He was on Simpson Street again. Yellow gas-light shone out of the windows of the Gleaner offices, over Hemple’s. Old Hump was hard at it.

He went up there.

3

Humphrey was sitting there, chin on chest, long legs stretched under the desk. He didn’t look up; only a slight start and a movement of one hand indicated that he heard.

Henry stood, confused, a thought alarmed, looking at him; moved aimlessly to his own desk and stirred papers about; came, finally, and sat on a corner of the exchange table, tapping his cane nervously against his knee.

‘Aren’t going to stay here all night, are you, Hump?’ he asked, rather huskily.

Humphrey’s hand moved again; he didn’t speak.

‘Hump! What’s the matter? Anything happened?’

Still no answer.

‘But you know we’re picking up in advertising, Hump?’

‘Not near enough.’ This was a non-committal growl.

‘And see the way our circulation’s been – ’

‘Losing money on it. Can’t carry it.’

‘But – but, Hump – ’

The senior partner waved his hand. His face was gray and grim, his voice restrained. He even smiled as he deliberately filled his pipe.

 

‘It’s bad, Hen. Very, very bad. I’ve tried to keep you from worrying, but you’ve got to know now. We paid a little over two thousand for this plant and the good will.

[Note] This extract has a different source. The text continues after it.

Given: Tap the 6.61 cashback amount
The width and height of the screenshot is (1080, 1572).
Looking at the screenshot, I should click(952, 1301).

‘Cheap enough, wasn’t it?’ cried Henry.

‘If we’d really got her for that, yes. But look at the capital it takes. Building up. I had just a thousand more, a bond. Threw that in last month, you know.’

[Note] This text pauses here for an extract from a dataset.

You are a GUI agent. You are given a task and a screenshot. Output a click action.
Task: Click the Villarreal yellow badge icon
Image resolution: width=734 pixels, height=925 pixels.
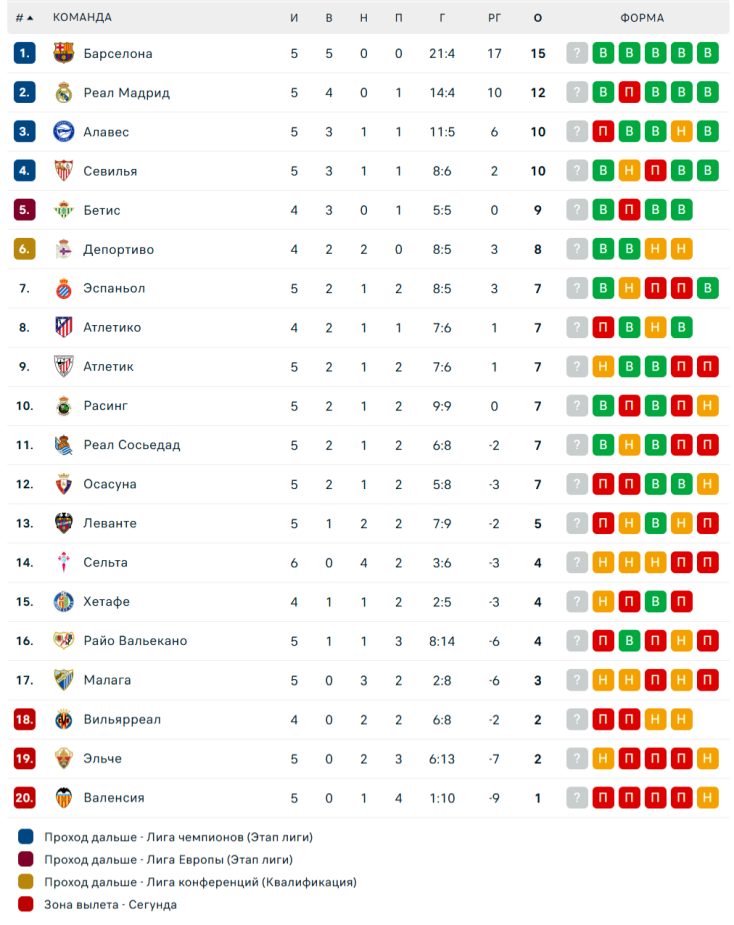(64, 719)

‘Oh’ – breathed Henry, fright in his eyes – ‘I forgot about that.’

‘And you can’t raise a cent.’

Henry tried to think this over. He started to speak; swallowed; slipped off the table; stood there; lifted his cane and sighted along it out the window.

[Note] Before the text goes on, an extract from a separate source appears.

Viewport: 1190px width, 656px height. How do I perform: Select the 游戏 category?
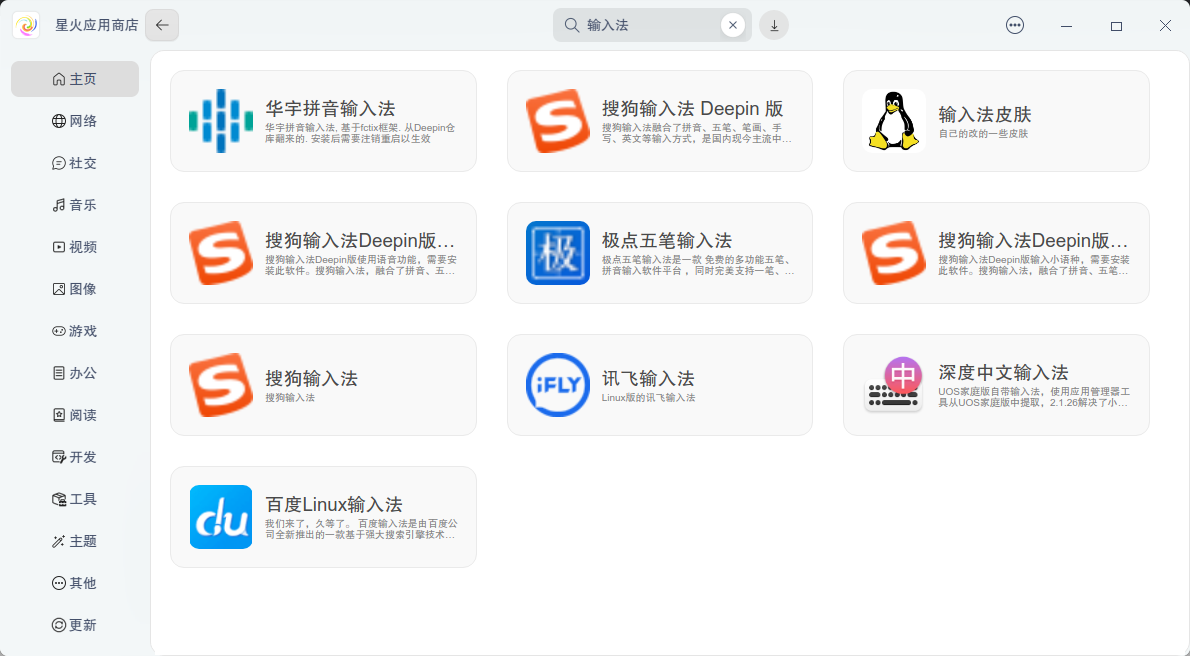(75, 330)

‘I can – November seventh,’ he finally remarked.

Humphrey blew a smoke-ring; followed it with his eyes.

‘My boy, nations, worlds, constellations, may crash between now and November seventh.’

‘I – I could tackle my uncle again,’ murmured Henry, out of a despairing face.

There was at times an acid quality in Humphrey. Henry felt it in him now, as he said dryly: —

‘As I recall your last transaction with your uncle, Hen, he told you finally that you couldn’t have one cent of your principal before November seventh.’

‘He – well, yes, he did say that.’

‘Meant it, didn’t he?’

‘Y – yes. He meant it.’

‘He’s a business man, I believe.’ Humphrey smoked for a moment; then added, with that same biting quality in his voice, ‘And unless he’s insane he would hardly put money into this business now. As it stands – or doesn’t stand. And I presume he’s not insane. No, we’ll drop that subject.’

Henry felt Humphrey’s eyes on him. Sombre cold eyes. And he fell again, in his misery, to sighting along his cane. It seemed to Henry that the world was reeling to disaster. His young, over keen imagination was painting ugly, inescapable pictures of a savage world in which all effort seemed to fail.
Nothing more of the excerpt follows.